I wish I had realized it sooner. By the time that I had… It was probably too late.
He never told me what was happening. I was kept completely in the dark and he let me stay there. And it wasn't only him. I had become trapped by my own mind. Everything I had ever stood for, everything I had ever valued disappeared the instant that I was able to recover what I had been hiding. I was not a prince, I was not even the likable pauper.
Suddenly I had become the disposable villain's sidekick, easily manipulated and unimportant to the plot.
It was funny because I had always imagined that I was the main character in my own life. I was so unaware that I had only a small supporting role. I would never be remembered. I would never be the hero. I would never even have the chance to do the things that I had always wanted to.
I can't hate Leo. As much as I try I just can't bring myself to hate him. I want to protect him—I always have. If I hadn't trusted him and cared for him so much, then I don't think I would have ever let my guard down enough to be engulfed in this situation. Even now as I walk towards a destination that no one but God knows, I can only feel affection for my friend.
I never told him how I felt. It was just another fact that I had hid from myself. I wonder if he will think of me when I'm gone. I hope he doesn't. I hope he just forgets and moves on with his world. Patch up the pieces, Leo, and walk forward. Do what I could not. Take care of Gilbert and Oz for me; they're useless and I won't be around to guide them anymore.

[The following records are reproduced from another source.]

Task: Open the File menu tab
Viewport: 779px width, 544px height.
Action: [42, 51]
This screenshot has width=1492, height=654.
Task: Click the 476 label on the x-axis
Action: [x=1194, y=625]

Even though it's an excuse, I guess I believe that this was all fated. It's funny—hours ago I would have called fate the easy way out for people who don't want to admit their mistakes. I never stopped to think that maybe fate was cruel to some people and kind to others. I never stopped to think tat I would be one upon whom fate would give its cruel grin.
Maybe I'll be reborn again and can be someone's prince, but I get the feeling that this is really the end. The blood has clotted and I am gone. Goodbye. I have no beautiful other last words. "Humpty Dumpty… I reject you." The thing that ended my life is also the last thing that I thought about. Those are the words of a hero. I, maybe, was wrong about Edgar. Maybe he was okay and maybe he was a hero.
Or maybe I'm just kidding myself. I was never important. In a few years, every word I ever said will be gone and all that will remain of me, like my brothers, is a tombstone and a few wilted flowers sitting on top of it left by a passerby who felt sorry enough for my misfortunes to spare me a single thought. Nothing more, and nothing less.
I don't think I died the death of a hero.